Ogni volta che mi spostavo per una cosa qualunque – irrazionalmente, per energia in esubero, come un bambino –, lo facevo correndo. Perciò, a causa della teoria della relatività speciale di Einstein, il mio tempo rispetto al tuo rallentava e, così, io ti apparivo più giovane di quanto avrei dovuto esserlo. Mentre io vedevo quell’increspatura simpatica sulla tua fronte farsi velocemente più marcata. Nelle tue vicinanze, venendo catturato dalla curvatura che le tue curve imprimevano alla spaziotempo attorno a te, deceleravo.

«Cosa leggi?» ti chiesi domenica primo marzo alle 13:47.

«Che il teologo Rosmini diceva che “il divino è tutto ciò che non ha limiti e che è perfettamente immateriale”.»

«E tu cosa ne pensi?»

«Che l’universo molto probabilmente è “aperto”, cioè infinito. E che non c’è niente di più immateriale della materia ‒ solo illusoriamente solida, costituita da pacchetti d’energia infinitamente piccoli, letteralmente inesistenti – in un limbo probabilistico – e poi, all’improvviso, a sorpresa, presenti, nel momento di qualche loro relazione.»

«Perciò?»

«Perciò tutto questo è divino». E facesti un vago gesto con la mano per indicare le cose attorno. «“Luce condensata”!»
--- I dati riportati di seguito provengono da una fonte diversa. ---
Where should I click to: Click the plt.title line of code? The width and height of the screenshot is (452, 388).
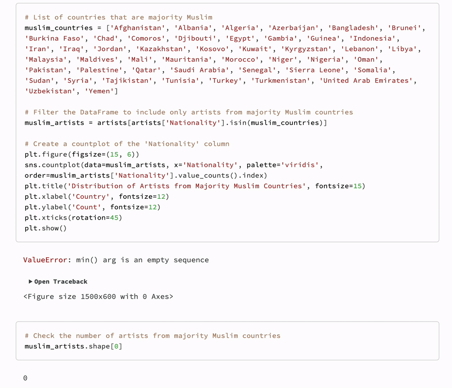[x=195, y=186]
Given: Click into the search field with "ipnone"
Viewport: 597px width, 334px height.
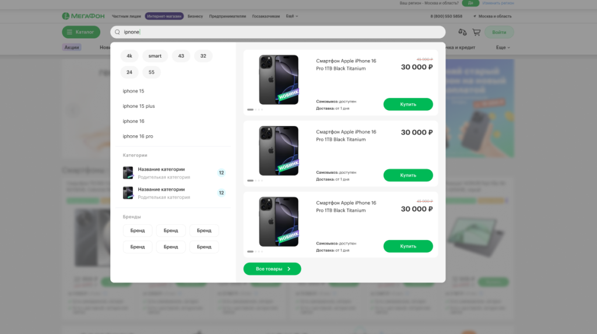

E io più guardavo te e la tua ruga d’intelligenza sulla tua fronte spaziosa incorniciata dai lunghi capelli castani e più mi convincevo che fosse vero. La nostra gatta Anastasia guardava sullo schermo del PC Piero Angela che parlava del gatto di Shrödinger. Sotto il segno dei Pesci era come nuotare dentro un latte leggero leggero, dolce e puro. Un germoglio nel mio cuore si faceva strada lentamente verso la primavera. Tu, in primavera, rifiorivi ogni volta. Ti sparivano dalla pelle i segni del tempo. Mettevi gli ombretti azzurri più belli. E i tuoi occhi scintillavano a celebrare (citando un brano di Jovanotti dell’album che sarebbe stato pubblicato alla fine di febbraio di quell’anno) il fatto che ora noi, lì, eravamo gli immortali.

14 marzo 2015

Come previsto dalla relatività generale di Einstein, per le nostre due teste il tempo scorreva più velocemente rispetto a quello dei nostri piedi scalzi le cui piante aderivano al pavimento di piastrelle di cotto. (E ancora più celere era, per esempio, quello dei GPS lassù in alto sopra di noi in orbita geostazionaria.) Ma le nostre labbra incollate, trovandosi alla stessa distanza del centro della Terra, erano perfettamente sincronizzate e quindi la cosa non ci procurava alcun fastidio. Lo spazio vuoto negli atomi che costituiva la quasi totalità delle nostre labbra (e di tutta la materia) ci dava un po’ le vertigini. Paragonando il nucleo di un atomo (in cui era concentrata il 99.97% della massa atomica) a un’utilitaria parcheggiata in un strada del centro di Londra, la regione occupata dagli elettroni attorno al nucleo aveva l’estensione dell’intera città inglese. Insomma, tenendo conto di tutta quella vacuità, mentre ci baciavamo, saremmo dovuti sprofondare l’uno nell’altro. (Idea che pure aveva un suo fascino.) Tuttavia le tue labbra erano molto concrete e, senza dubbio, la cosa più morbida e piacevole che potesse esistere. E ciò grazie ai campi elettrici che si estendevano tra una particella e l’altra degli atomi che le costituivano, generatori di una dolcissima ma decisa repulsione elettrica che si contrapponeva a quella delle mie. E così io ringraziavo i campi elettromagnetici e, già che c’ero, anche James Clerk Maxwell che nel 1864 aveva unificato elettricità e magnetismo e Louis de Broglie per aver dimostrato settant’anni dopo la natura ondulatoria dell’elettrone. Anastasia, che non voleva (per colpa di Einstein) arrivare in ritardo al momento in cui noi due ci saremmo scollati l’uno dall’altra per guardarci negli occhi come due tonti, dal pavimento, saltò su uno sgabello, dalla sgabello a un tavolino e dal tavolino sulla tua testa, su cui si appollaiò senza farti alcun male (grazie ai suoi artigli ad alta precisione e alla tua chioma arruffatissima dopo le nove ore passate a letto in parte a dormire e soprattutto a fare l’amore). A quel punto ci staccammo l’uno dall’altra e io ti ammirai con indosso il tuo colbacco-gatto che ti donava davvero un sacco.